Martin Ritt et Paul Newman auront tourné huit films ensemble. C’est pour chacun des deux la plus longue collaboration de leur carrière. Paul Newman qui ne dédaignait pas les associations de ce type quand il les jugeait fructueuses a aussi travaillé à quatre reprises avec Stuart Rosenberg, trois fois avec George Roy Hill et deux avec Robert Wise, Mark Robson, John Huston, Jack Smight, James Goldstone, Robert Altman, Richard Brooks ou Robert Benton. Enfin, il se sera dirigé lui-même en deux occasions.
Ce cinquième film en commun est tout simplement un remake de « Rashomon » d’Akira Kurosawa qui avait fait grand bruit à sa sortie sur les écrans en 1950, récoltant un Lion d’or à Venise et un Oscar du meilleur film étranger.
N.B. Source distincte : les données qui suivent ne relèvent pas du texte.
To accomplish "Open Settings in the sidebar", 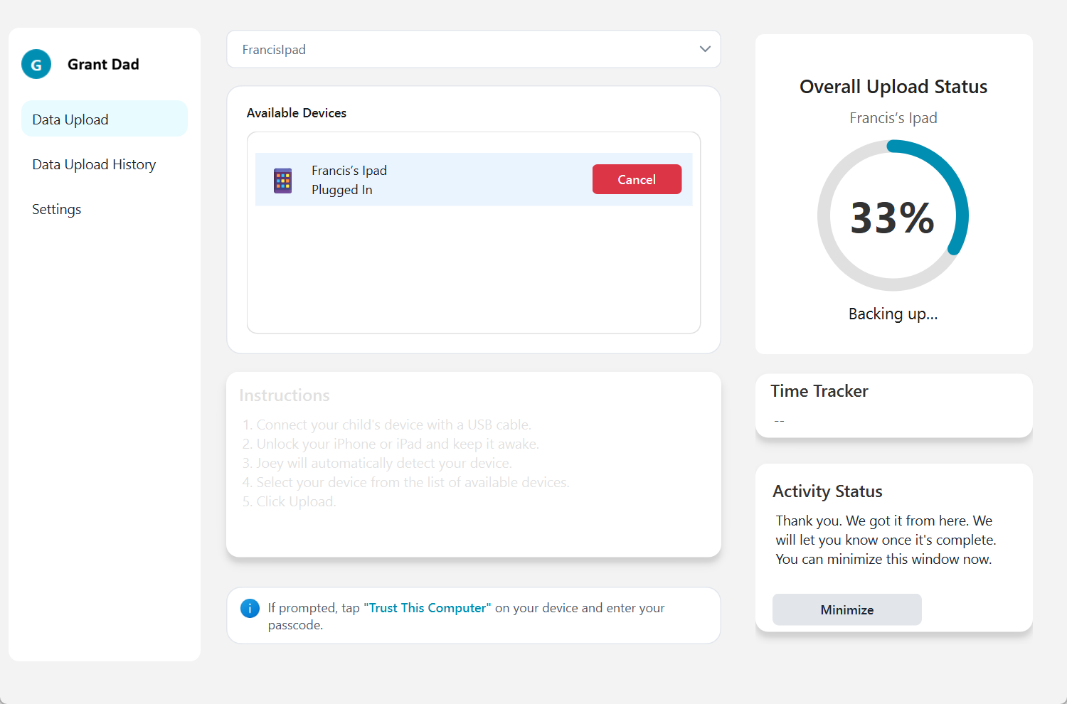I will click(57, 210).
Le procédé narratif inspiré du concept développé par Luigi Pirandello dans sa pièce « À chacun sa vérité » (1917) est depuis décrit comme l’effet Rashomon. À la suite du succès remporté par « Rashomon » le scénariste Michael Kanin avait écrit avec son épouse Fay une pièce de théâtre qui sera elle aussi plébiscitée par le public. C’est Kanin qui se chargera de l’écriture de « L’outrage ».
Martin Ritt souhaite pour son dixième long métrage adapter la pièce en la transposant dans l’Ouest américain. Venant de triompher avec « Le plus sauvage d’entre tous », Martin Ritt n’a pas oublié que « Les sept mercenaires » (1960) de John Sturges devenu très rapidement un film mythique était directement inspiré des « Sept Samouraïs » (1954) d’Akira Kurosawa. Le lien entre les deux films semble dès lors évident. Il propose à Paul Newman le rôle d’un bandit mexicain sans scrupule accusé du meurtre d’un riche propriétaire terrien sudiste (Laurence Harvey) en voyage avec son épouse (Claire Bloom). Pour l’occasion, Martin Ritt a monté sa propre société de production.
Selon le procédé évoqué plus haut,
il s’agit de voir comment à l’occasion d’un même événement (de préférence dramatique) plusieurs versions des faits complètement opposées peuvent s’affronter suivant les sensibilités ou les intérêts de chacun. C’est à partir de la rencontre fortuite de trois hommes (Edward G. Robinson, William Shatner et Howard da Silva) sur le quai d’une gare de chemin de fer fantomatique perdue en plein désert que les différentes versions sont évoquées à l’aide de flash-back.
L’entreprise qui pouvait paraître séduisante cherchant à rendre compte de la complexité d'une nature humaine versatile, est assez vite plombée par la lourdeur de la mise en scène de Martin Ritt que l’on a connu plus inspiré, peut-être rendu fébrile par les espoirs qu’il fondait sur la réussite de son projet.
Paul Newman grimé en mexicain semble de prime abord assez peu crédible ne dégageant pas la sauvagerie supposée habiter Juan Carrasco. Anthony Quinn lui-même d’origine mexicaine aurait sans aucun doute été plus indiqué. Plutôt statique malgré la très belle photographie en noir et blanc du grand chef opérateur James Wong Howe, l’intrigue qui aligne les poncifs de manière trop scolaire peine à totalement convaincre malgré l’implication de Claire Bloom qui avait déjà joué le rôle sur scène au côté de Rod Steiger et la présence toujours hiératique de Laurence Harvey.
« L’outrage » est inégal à l’image de son réalisateur qui alternera véritables réussites (« Le plus sauvage d’entre tous », « L’espion qui venait du froid », « Hombre », « Traître sur commande », « Le Prête-nom », « Norma Rae ») et films impersonnels. Quant à Paul Newman pas très à l’aise, lesté du grimage dont Ritt l’a affublé, il bataille ferme pour finir par délivrer une prestation convenable même si pas totalement convaincante. Pour « Hombre », sa dernière collaboration avec Ritt trois ans plus tard, cette fois-ci jeune blanc élevé par les Indiens, il aura plus de chance, son réalisateur fétiche se saisissant bien mieux du sujet.